S. Wei, C. Ko, J. Mirkovic and A. Hussain, Tools for Worm Experimentation on the DETER testbed,
Proceedings of the Tridentcom 2009, April 2009. http://www.isi.edu/~mirkovic/publications/trident09.pdf

Session T2: Ken Bamberger Reframing Privacy: Regulators, Firms and the New American Metric

Ken Bamberger Reframing Privacy: Regulators, Firms and the New American Metric. The sufficiency of U.S. information privacy law is the subject of heated debate. A majority of privacy scholars and advocates contend that the existing patchwork of U.S. regulation fails to ensure across-the-board conformity with the standard measure of privacy protection: Fair Information Practice Principles (FIPPS) first articulated in the early 1970s. U.S. law, they argue, further falls far short of the EU’s omnibus privacy regime thereby failing to protect against a variety of privacy based harms. A smaller group of scholars similarly fault the U.S. for latching onto a watered-down version of FIPPS that emphasizes the procedural requirements of notice and individual choice to the exclusion of a substantive consideration of the harms and benefits to society as a whole that result from flows of personal information, and in the process created bureaucracy in lieu of privacy protection.

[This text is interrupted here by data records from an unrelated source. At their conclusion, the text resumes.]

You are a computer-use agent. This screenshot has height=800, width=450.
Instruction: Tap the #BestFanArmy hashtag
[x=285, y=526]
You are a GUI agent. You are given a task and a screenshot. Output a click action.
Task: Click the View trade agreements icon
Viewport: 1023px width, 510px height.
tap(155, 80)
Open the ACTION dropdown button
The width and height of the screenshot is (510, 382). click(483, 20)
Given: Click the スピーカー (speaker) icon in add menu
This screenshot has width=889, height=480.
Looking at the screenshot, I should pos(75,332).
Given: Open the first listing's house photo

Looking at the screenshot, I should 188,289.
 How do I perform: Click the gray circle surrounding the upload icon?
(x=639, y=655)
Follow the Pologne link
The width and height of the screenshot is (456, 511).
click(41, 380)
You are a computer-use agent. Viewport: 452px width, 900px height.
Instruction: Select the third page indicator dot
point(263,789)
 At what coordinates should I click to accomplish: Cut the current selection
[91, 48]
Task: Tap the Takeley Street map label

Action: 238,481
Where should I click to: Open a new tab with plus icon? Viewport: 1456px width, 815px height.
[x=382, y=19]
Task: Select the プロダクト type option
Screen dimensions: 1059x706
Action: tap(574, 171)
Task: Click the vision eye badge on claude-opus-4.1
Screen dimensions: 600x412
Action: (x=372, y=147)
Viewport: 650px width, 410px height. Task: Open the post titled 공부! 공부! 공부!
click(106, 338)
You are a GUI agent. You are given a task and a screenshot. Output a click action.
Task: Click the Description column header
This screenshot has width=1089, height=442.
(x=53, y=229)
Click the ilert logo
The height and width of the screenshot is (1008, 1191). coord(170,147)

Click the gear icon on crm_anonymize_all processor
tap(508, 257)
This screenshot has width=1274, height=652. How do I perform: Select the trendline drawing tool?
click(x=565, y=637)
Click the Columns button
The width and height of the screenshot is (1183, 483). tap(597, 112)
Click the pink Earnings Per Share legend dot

These critiques’ positive claims regarding U.S. law’s departure from FIPPS are largely true. Yet, we argue, these debates generates far more heat than light as to the question of what laws provide meaningful privacy protection. The emphasis on measuring U.S. privacy protection by the FIPPS metric simply misses the mark, focusing on a largely procedural standard offers limited utility in guiding corporate decisionmaking to protect privacy. It thus ignores important shifts in the conception of privacy—and therefore, perhaps, how the success of its protection should be assessed—in the United States.

This paper—the first in a series drawing on a qualitative empirical study of privacy practices in U.S. corporations—argues instead that FIPPS no longer represents either the exclusive goal of U.S. privacy policy or the sole metric appropriate for assessing privacy protection. By contrast, this article demonstrates that U.S. information privacy policy over the last decade, as understood by both regulators and those firms implementing privacy measures through regulatory compliance, evidences a second—and very “American”—definition of informational privacy. As demonstrated both by the institutional choices regarding privacy regulation and by qualitative data regarding corporate privacy practices, informational privacy protection in the U.S. today is rooted, not in fair notice and process, but in substantive notions of consumer expectations and consumer harm. The corporate practices resulting from the “expectations and harm” definition of privacy, in turn, often offer the promise of far greater substantive privacy protection than any FIPPS regime could provide.

This initial effort to inquire as to how the form and oversight structure of information privacy law influences its implementation and effect illustrates the value of “holistic evaluation(s) of privacy protection systems” recommended by Charles Raab. Looking at rights and obligations on paper is insufficient to guide policy: better privacy protection requires analysis of how law works in the wild.